É importante lembrar que Safatle não compõe uma trilha sonora, ou seja, um tipo de música que se rende à mera condição de ser um sinal de orientação para um caminho externamente decidido. “Nós quisemos tirar a música de suas trilhas e dar ao teatro uma polifonia que permitiria à cena lidar com discursos recalcados e estratos subterrâneos. Pois é da natureza da música escavar o que não se deixa facilmente representar”, justifica Safatle.
Como vai lidar com um conjunto de dez músicos que estarão tocando ao vivo, Safatle pretende fazer um curso de regência sinfônica, pois “não queria que minhas limitações técnicas fossem o verdadeiro horizonte da concepção musical”. Ele se prepara também para trabalhar com um tesouro precioso: as melodias de Chico Buarque.

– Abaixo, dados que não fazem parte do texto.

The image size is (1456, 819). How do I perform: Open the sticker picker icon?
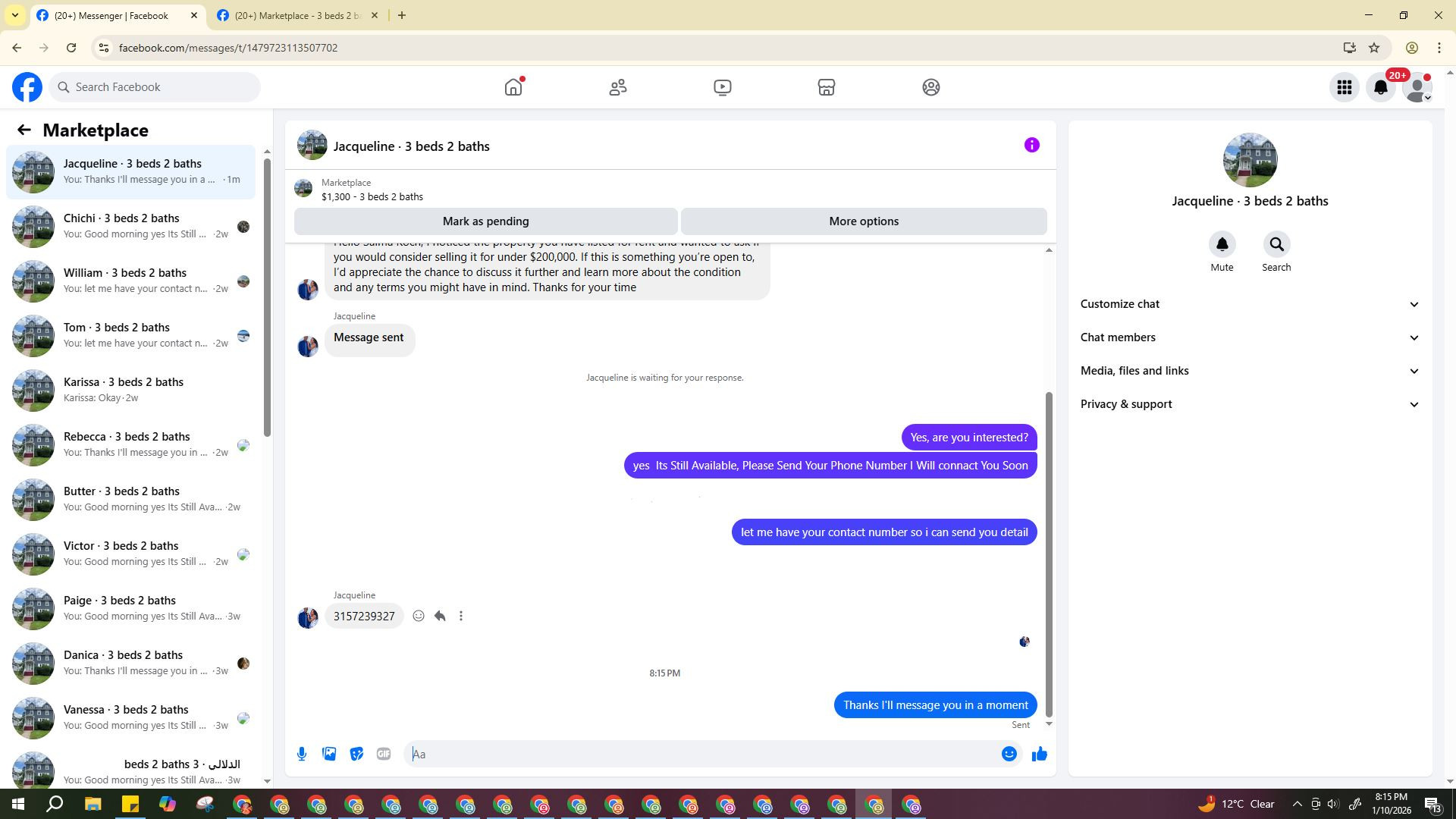click(356, 754)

“A música de Chico Buarque é um universo em si mesmo. Não faria sentido usá-la como material de base”, conta Safatle. “Mas a música partirá de uma concepção de tempo própria ao Leite Derramado que, a meu ver, é uma expressão maior da temporalidade histórica brasileira. Eu queria ser fiel a tal compreensão formal, fazendo da música um tecido de tempos em imbricação, de velocidades simultâneas. Um tecido no qual mortos e vivos convivem em uma espessura espectral.”
O universo de Chico Buarque recriado para o teatro contará ainda com uma cenografia que, segundo Alvim, será uma resposta estética ao texto, portanto, se parecerá com uma instalação. Para isso, ele já conversa com artistas plásticos como Nuno Ramos, Cildo Meireles, Adriana Varejão, convidando-os para também pensar o Brasil de hoje.

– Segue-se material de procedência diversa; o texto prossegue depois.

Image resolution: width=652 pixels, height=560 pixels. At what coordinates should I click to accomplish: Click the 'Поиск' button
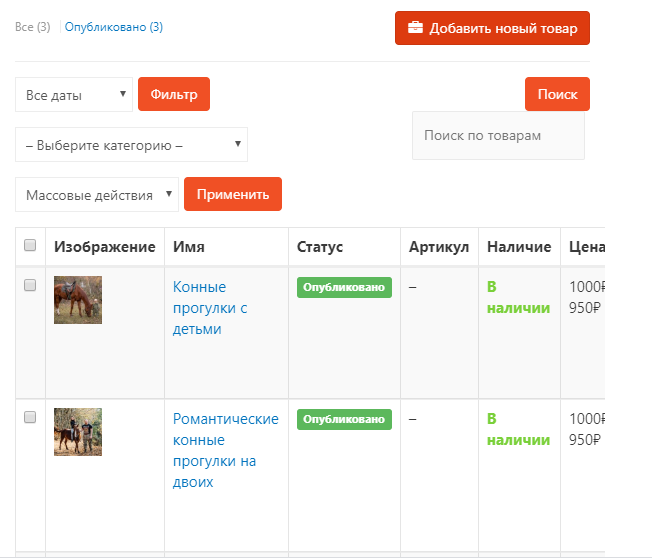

Antes de Leite Derramado, porém, Roberto Alvim vai dirigir Peer Gynt, uma das mais fascinantes peças do norueguês Henrik Ibsen (1828-1906) e que deverá estrear no primeiro semestre de 2016 no Teatro Porto Seguro. E, para o papel do irresponsável e aventureiro que vai prejudicando uns e outros pela vida, sem sequer se dar conta do que faz, será do comediante Eduardo Sterblicht, do programa Pânico na Band. “Ele tem a melancolia de Buster Keaton e o humor transgressor de Andy Kaufman. Sei que dará certo.”
As informações são do jornal O Estado de S. Paulo.